The concept of algorithms providing us all with instant information access is fairly common since we all rely daily on Google. For the past few years, I have come across predictions about Big Data changing our lives from experts in the field of information technology, such as The Horizon Report.
I just finished reading Big Data by Viktor Mayer-Schonberger and Kenneth Cukier which provided an overview of the pros and cons of our “continuing infatuation with data” (Wall Street Journal). My biggest take-away is a phrase which was repeated throughout the book– we are no longer seeking causation as much as correlation. In other words, it doesn’t really matter why things are a certain way — just what they are! As an information professional I am struggling with that statement and several other ideas in Big Data.
Anyone who has ordered books through Amazon realizes that “Amazon knows what I like!” Recommendations for titles through Amazon can be amazing and enlightening. So too, other sales companies can access our preferences and bring just what we want to us –instead of making us search for things. On a snow day (teachers love those!), I spent some time searching Zappos.com for a pair boots. Shortly after that, I noticed boots kept coming up on my web searches on many different computers. Google, Amazon, Zappos, and all the web companies are already utilized big data and collecting our personal preferences. This can be a time-saving convenience.

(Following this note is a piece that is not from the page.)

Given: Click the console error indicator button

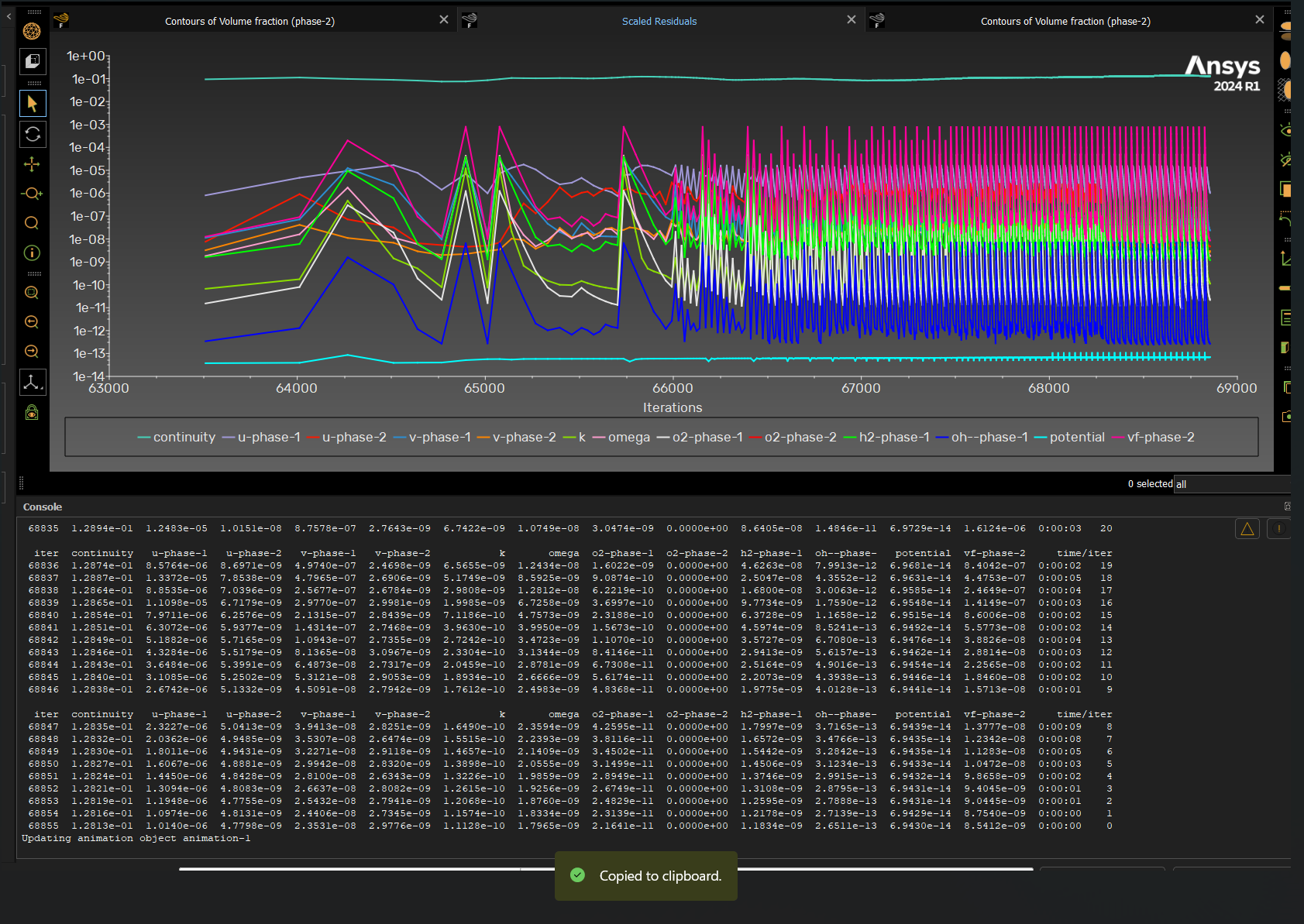Looking at the screenshot, I should pyautogui.click(x=1278, y=529).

Consequences & Disadvantages
The authors of Big Data are concerned that algorithms can predict behaviors. An example is the father who was shocked that a company was sending his teenage daughter coupons for diapers and baby products only to find out that she was indeed expecting a baby! The company had access to big data before the girl’s father was told. These predictions might also be shared with law enforcement agencies to give them a “heads up” about potential criminals. This raises questions about privacy because a person cannot be arrested for a crime that has not yet been committed.
Big data is changing mathematical statistics and may bring about the “demise of the expert” (page 139). One human being’s intuition and a lifetime of wisdom cannot compete with millions of algorithms. In fact, the idea that correlation is more important than causation could bring (in the words of the authors) the end of theory (page 70). We live in an age that values convenience more than quality and “settling for good enough” trumps our “obsessing over accuracy” (page 191). The authors believe that “big data is transforming many aspects of our lives and ways of thinking” (page 192).
As a librarian, I value personal privacy and respect for intellectual freedom. When I read about eBooks capturing massive amounts of data on readers’ preferences- how long they spend on a page and how they highlight or take notes in a book (page 114), I was appalled at how readily we give up our privacy as readers. I don’t think the average person realizes that big data has already taken much of our privacy away.
Mayer-Schonberger & Cukier state, “If big data teaches us anything, it is that just acting better, making improvements–without deeper understanding–is often good enough”. This clashes with my educator’s philosophy and pedalogical paradigm of critical thinking and information literacy. “Good enough” is not the goal in education. The goal is excellence. Perhaps this book is slanted toward commercial business rather than education, but the changes big data will bring are on a global scale and impact all fields.
Because my research has been in virtual worlds and because education is rapidly integrating technology at all age levels, I am concerned about big data’s role in participatory global digital culture (where my students now live). The authors of Big Data believe “What we are able to collect and process will always be just a tiny fraction of the information that exists in the world. It can only be a simulacrum of reality, like the shadows on the wall of Plato’s cave”. Virtual worlds can and must provide high quality “simulacrum” and settling for less is not something I am willing to hold as acceptable. Weeding out the millions of data hits that are “not so desirable” is the challenge of information literacy each of us now faces.
Mayer-Schonberger, V. and Kenneth Cukier(2013). Big Data. New York: W.W. Mariner.